Moolenaar indicated that he’s opting for a similar approach and that he took his message about patriotism to the U.S. Chamber of Commerce’s annual China-focused meeting in a speech last week.
“I made the case that we recognize this relationship with China needs to be reset. We want to do that in a way that there is an orderly transition and engage the business community so that they are partners in the effort, and with the desire of protecting technologies, protecting our national security,” he said.
He also said that he would continue Gallagher’s dialogue with top business leaders. During that Chamber of Commerce meeting, Moolenaar talked about how Sputnik united Americans around an effort to bolster American science and technology. “I think it’s important that our business community has that patriotic opportunity to help us win this competition,” he said.

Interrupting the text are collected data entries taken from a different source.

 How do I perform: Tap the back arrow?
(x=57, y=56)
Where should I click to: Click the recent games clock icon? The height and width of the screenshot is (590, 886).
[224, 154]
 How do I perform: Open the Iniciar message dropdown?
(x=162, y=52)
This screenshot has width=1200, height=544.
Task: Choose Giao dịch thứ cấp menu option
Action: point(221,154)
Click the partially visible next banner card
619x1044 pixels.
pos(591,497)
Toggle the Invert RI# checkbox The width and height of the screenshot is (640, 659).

Moolenaar said that he would continue to press for legislation that the committee — which cannot pass bills itself but is a hub of China-focused legislative activity that notched a major win when Congress passed its proposal to force the sale of TikTok to a U.S. company — has been working on for months.
The panel also initiated the BIOSECURE Act, which would effectively block Chinese-military-linked biotech firms such as BGI Group and WuXi AppTec from operating in the U.S. The legislation was approved by a Senate committee in March, and the House Oversight Committee passed it on Tuesday. It’s been the subject of fierce lobbying by the Chinese companies and other industry players, and some media coverage alleges that banning these companies would make it more difficult to obtain and manufacture key medicines in America.
Moolenaar brushed off that criticism of the bill, saying that the business community is looking for clarity from Congress. “It’s a bipartisan bill,” he said. “It’s got a grandfather clause for a smooth transition because I talked to the business community. The thing they want most is certainty and a pathway that allows them to make rational decisions.” He added that business leaders tell him that they want a smooth transition away from supply-chain entanglements with China and that they don’t want to be beholden to leverage possessed by the CCP.
In his comments to NR, Moolenaar also addressed another top legislative priority: the committee’s effort to pass new restrictions on outbound investment in Chinese tech companies. While China hawks have long favored putting in curbs on private U.S. investment in the Chinese military-industrial base, House Financial Services Committee chairman Patrick McHenry (R., N.C.) has blocked that effort at every turn.
House Majority Leader Steve Scalise (R., La.) has convened committee chairs for talks on passing new restrictions on outbound investment in Chinese tech companies, an initiative that Moolenaar praised: “In my view, we need to start with the common understanding that we don’t want American taxpayer dollars to be used to benefit the People’s Liberation Army or enhance technologies that could be used against the United States.”
That’s not a perspective shared by everyone in the GOP conference, as McHenry argues that more Americans should serve on the boards of Chinese tech firms.
Moolenaar said that there’s an urgency to passing outbound investment legislation because billions of dollars are flowing from U.S. investors to China’s People’s Liberation Army. He added that “people of goodwill” are getting input from a variety of stakeholders and that he believes that it’ll get done. “Now exactly when that will be, in an election year, is difficult to predict, but most good policy takes time, and ideas need time for growing acceptance.”